Source records —
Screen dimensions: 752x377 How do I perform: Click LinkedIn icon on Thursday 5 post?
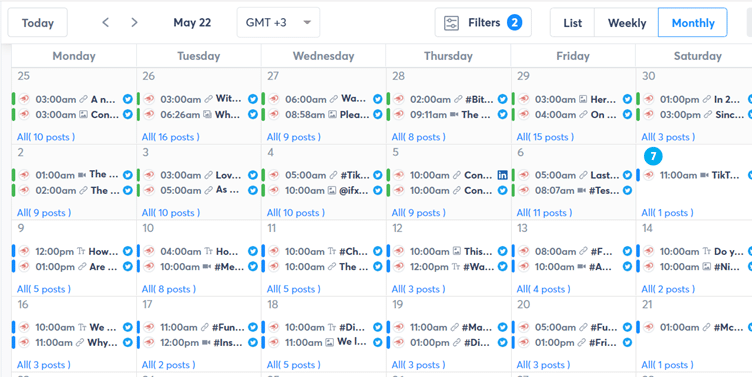[502, 175]
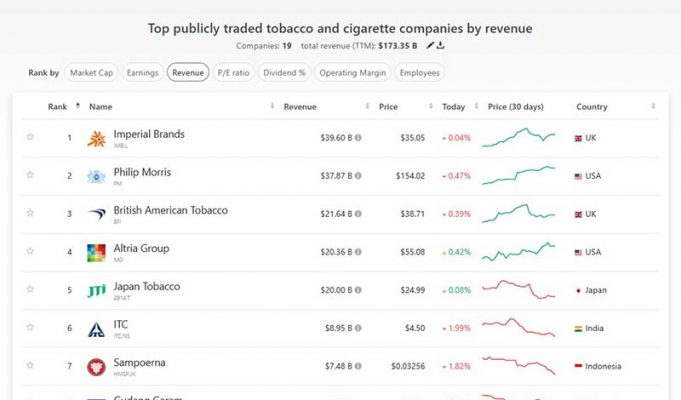
Task: Click the Imperial Brands company logo
Action: (x=96, y=138)
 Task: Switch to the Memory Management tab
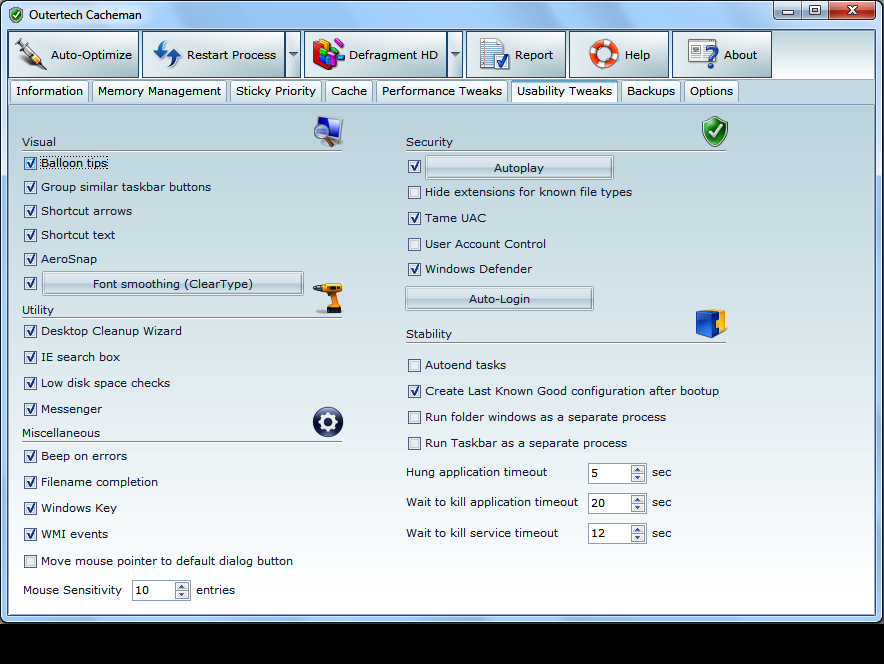coord(159,91)
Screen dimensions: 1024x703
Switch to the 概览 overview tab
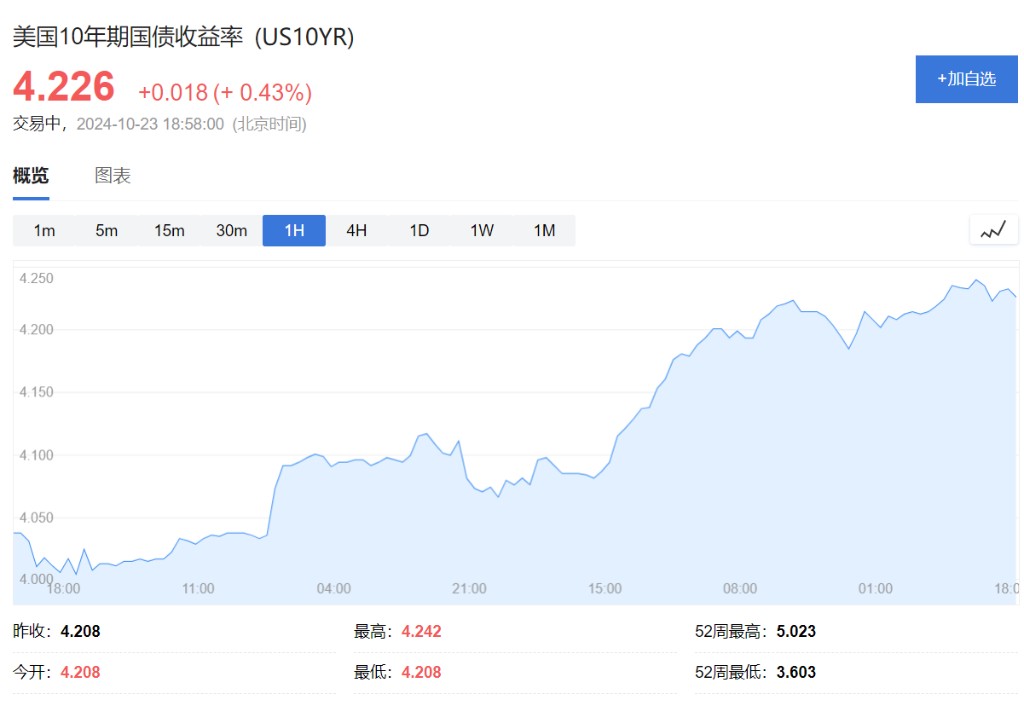tap(31, 176)
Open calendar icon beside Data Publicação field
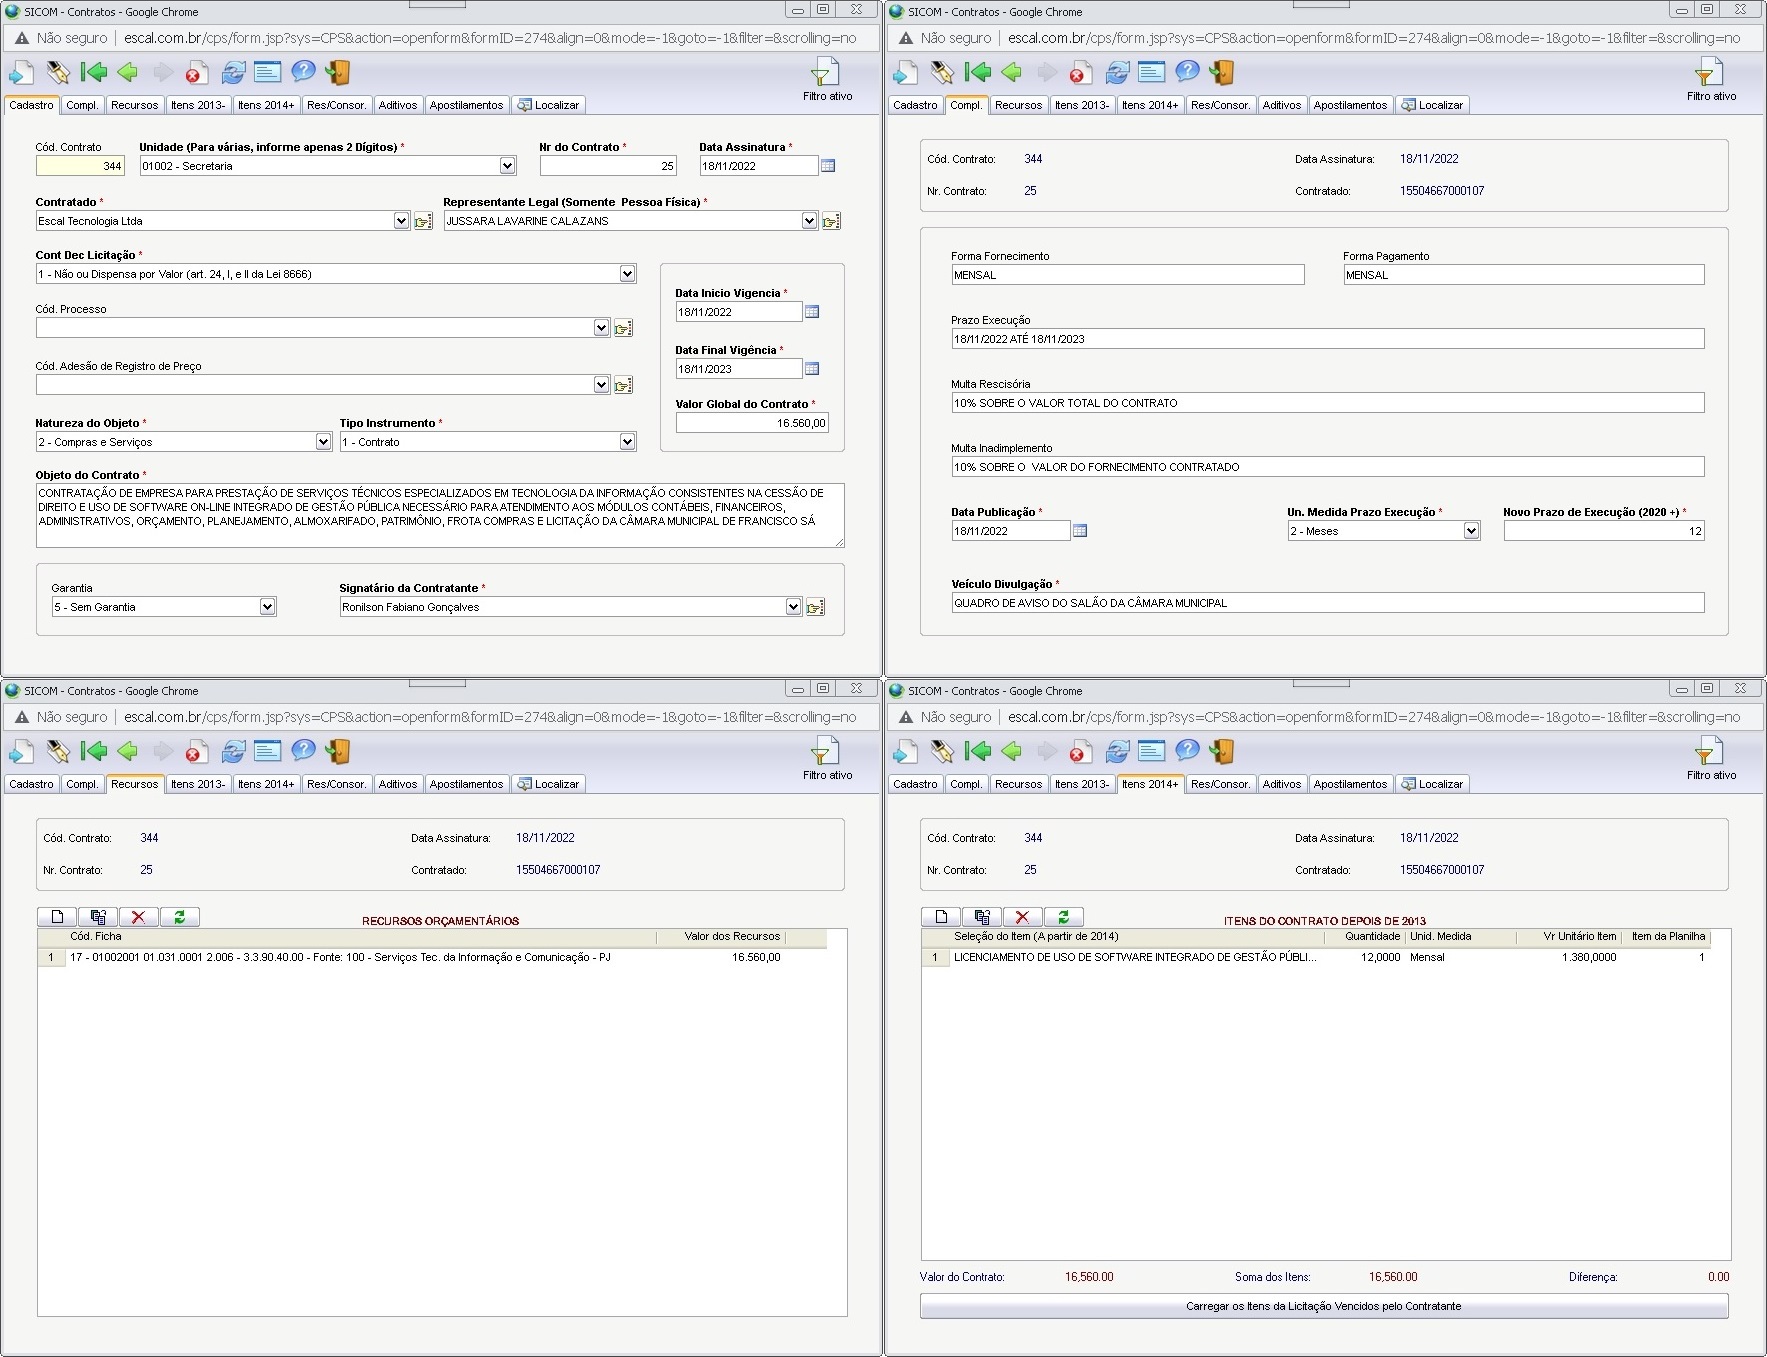This screenshot has width=1767, height=1357. point(1080,531)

Set task — Reproduce all of the items above word for word, without the pictures.

Task result —
Screen dimensions: 752x377 How do I perform: Click LinkedIn icon on Thursday 5 post?
[502, 175]
Task: Click the Imperial Brands company logo
Action: (x=96, y=138)
 Task: Switch to the Memory Management tab
coord(159,91)
Screen dimensions: 1024x703
Switch to the 概览 overview tab
tap(31, 176)
Open calendar icon beside Data Publicação field
This screenshot has width=1767, height=1357. point(1080,531)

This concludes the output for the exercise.